Jovens estão participando do acampamento no #ocup
Integrantes da FIP estão participando do acampamento no #ocupeestelita

O blog organizou uma mostra de fotografias e expôs durante o #ocupeestelita, no último domingo. Para surpresa nossa, tivemos o apoio de um dos grupos mais esteriotipados de todo esse processo de lutas que vem ocorrendo em Pernambuco nos últimos meses, a Frente Independente Popular.

Conheci alguns dos integrantes da FIP pessoalmente, eles organizaram um debate do qual participamos eu como representante do blog Mídia Capoeira, Rud Rafael falando pelo Comitê Popular da Copa de Pernambuco e Igor Calado, pela FIP. Mais que isso, a discussão sobre os impactos do Mundial foi aberta e intervenções como a do fotógrafo camaragibense João Velozo foram cruciais, mostrando um pouco a lógica desse grupo que nasce justamente ao se indispor com os movimentos sociais controlados de longe por integrantes de partidos políticos.
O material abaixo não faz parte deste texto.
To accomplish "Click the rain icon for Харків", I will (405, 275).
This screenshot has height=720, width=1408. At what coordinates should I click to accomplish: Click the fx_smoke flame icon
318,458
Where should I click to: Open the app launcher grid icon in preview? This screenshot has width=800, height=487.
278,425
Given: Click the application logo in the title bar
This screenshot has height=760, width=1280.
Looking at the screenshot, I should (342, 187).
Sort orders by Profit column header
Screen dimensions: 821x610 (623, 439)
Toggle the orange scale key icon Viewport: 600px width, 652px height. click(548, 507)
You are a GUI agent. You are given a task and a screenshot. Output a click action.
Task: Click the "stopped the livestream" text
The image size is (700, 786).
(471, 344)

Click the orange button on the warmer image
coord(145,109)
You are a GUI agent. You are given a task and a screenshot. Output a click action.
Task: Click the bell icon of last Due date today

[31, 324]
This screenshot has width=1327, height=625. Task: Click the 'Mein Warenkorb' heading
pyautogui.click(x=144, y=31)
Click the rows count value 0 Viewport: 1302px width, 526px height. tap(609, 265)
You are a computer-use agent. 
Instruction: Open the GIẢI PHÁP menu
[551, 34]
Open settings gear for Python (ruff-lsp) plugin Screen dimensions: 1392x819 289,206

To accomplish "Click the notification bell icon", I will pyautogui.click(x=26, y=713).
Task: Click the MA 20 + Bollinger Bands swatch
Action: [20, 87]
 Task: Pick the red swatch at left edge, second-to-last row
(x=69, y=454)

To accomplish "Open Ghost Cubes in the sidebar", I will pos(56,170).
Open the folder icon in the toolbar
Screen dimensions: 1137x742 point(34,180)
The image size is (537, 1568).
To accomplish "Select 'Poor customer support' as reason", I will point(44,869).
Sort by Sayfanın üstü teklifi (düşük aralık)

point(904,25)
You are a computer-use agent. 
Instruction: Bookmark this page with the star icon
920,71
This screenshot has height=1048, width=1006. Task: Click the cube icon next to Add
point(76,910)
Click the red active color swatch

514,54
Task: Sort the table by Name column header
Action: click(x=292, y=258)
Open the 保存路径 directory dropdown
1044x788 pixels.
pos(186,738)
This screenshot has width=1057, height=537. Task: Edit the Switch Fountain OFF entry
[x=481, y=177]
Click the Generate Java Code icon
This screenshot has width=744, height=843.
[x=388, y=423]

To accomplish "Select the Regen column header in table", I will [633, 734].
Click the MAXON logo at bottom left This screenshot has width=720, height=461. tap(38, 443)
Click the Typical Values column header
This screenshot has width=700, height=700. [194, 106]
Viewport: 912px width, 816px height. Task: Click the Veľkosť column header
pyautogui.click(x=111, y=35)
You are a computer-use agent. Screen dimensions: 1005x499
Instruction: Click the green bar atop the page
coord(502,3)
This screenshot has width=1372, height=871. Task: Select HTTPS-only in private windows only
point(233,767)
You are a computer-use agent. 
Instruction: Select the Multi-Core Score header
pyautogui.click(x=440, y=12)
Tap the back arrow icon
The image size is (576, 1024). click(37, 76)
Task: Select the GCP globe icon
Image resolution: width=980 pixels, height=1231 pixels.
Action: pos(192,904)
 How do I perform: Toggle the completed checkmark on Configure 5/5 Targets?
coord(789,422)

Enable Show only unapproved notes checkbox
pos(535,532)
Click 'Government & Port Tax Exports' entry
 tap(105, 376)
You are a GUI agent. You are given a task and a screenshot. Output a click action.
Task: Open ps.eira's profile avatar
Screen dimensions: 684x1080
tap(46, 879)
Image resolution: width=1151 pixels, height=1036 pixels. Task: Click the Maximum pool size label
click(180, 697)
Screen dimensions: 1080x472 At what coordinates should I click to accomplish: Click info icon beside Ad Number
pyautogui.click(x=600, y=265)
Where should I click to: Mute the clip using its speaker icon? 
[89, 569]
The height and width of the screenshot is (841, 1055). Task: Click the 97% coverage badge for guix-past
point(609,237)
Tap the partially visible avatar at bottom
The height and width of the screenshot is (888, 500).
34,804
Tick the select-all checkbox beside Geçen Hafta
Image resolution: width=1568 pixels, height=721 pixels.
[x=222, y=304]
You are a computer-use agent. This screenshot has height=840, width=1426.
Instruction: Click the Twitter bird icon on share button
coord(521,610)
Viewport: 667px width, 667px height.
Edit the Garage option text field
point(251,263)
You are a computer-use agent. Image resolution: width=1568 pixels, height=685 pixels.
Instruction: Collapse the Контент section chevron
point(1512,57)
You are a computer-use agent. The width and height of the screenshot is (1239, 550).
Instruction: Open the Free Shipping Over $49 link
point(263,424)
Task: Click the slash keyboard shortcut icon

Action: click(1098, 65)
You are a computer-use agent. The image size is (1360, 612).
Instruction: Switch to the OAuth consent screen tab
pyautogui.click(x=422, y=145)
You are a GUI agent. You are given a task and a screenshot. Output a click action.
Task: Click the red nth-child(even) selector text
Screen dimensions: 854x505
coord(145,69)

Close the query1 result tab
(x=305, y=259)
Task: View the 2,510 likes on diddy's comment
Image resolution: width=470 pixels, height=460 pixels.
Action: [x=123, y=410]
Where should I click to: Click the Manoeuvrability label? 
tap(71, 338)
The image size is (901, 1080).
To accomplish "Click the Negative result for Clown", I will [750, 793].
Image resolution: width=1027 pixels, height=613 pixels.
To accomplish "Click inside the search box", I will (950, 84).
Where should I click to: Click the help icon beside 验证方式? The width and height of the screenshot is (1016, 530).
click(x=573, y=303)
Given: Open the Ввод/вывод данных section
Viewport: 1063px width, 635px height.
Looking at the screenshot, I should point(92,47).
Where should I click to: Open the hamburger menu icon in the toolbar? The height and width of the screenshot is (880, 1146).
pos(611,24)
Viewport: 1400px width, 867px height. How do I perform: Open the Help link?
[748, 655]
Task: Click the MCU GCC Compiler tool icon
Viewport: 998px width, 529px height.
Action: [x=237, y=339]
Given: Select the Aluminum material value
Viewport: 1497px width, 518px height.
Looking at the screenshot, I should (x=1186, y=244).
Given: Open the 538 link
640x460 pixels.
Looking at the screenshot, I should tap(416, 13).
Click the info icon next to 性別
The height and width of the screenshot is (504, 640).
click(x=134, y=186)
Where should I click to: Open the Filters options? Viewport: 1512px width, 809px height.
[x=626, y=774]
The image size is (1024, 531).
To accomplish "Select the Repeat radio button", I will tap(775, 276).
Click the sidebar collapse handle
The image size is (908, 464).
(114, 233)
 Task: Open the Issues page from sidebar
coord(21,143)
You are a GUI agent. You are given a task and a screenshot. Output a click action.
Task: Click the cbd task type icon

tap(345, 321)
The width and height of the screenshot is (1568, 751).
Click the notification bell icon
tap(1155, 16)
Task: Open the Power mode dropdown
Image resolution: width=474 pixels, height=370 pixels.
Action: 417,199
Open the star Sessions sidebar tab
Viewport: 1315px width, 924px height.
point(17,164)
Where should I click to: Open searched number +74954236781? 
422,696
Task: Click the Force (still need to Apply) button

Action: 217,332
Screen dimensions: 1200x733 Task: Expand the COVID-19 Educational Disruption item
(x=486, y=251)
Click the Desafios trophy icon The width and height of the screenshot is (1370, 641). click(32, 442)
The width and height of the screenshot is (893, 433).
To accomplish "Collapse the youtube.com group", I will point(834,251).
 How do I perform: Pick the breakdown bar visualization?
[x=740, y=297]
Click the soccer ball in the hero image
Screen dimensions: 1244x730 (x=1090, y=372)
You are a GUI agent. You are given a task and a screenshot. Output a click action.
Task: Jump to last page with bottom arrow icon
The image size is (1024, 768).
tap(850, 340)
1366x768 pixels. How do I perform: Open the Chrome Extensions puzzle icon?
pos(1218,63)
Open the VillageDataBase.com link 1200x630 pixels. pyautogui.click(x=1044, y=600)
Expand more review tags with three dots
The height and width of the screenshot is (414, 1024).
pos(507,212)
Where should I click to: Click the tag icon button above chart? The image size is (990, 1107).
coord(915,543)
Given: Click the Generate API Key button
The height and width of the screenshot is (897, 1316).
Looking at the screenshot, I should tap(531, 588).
Antes do debate, a FIP havia participado recentemente do 15M em Camaragibe, ato que acabou sem grandes problemas e foi realizado durante a greve da Polícia Militar. E no dia seguinte fez uma intervenção durante ato do Governo Federal, realizado no Recife. Eles não querem largar as máscaras, assim como não aceitam nem mesmo que se diferencie os manifestantes pacíficos dos outros, mas fizemos uma entrevista para tentar desmistificar a imagem dessa galera. (As respostas foram encaminhadas pela Comissão de Comunicação do grupo)

1) Como foi a participação da FIP nas mobilizações de junho do ano passado?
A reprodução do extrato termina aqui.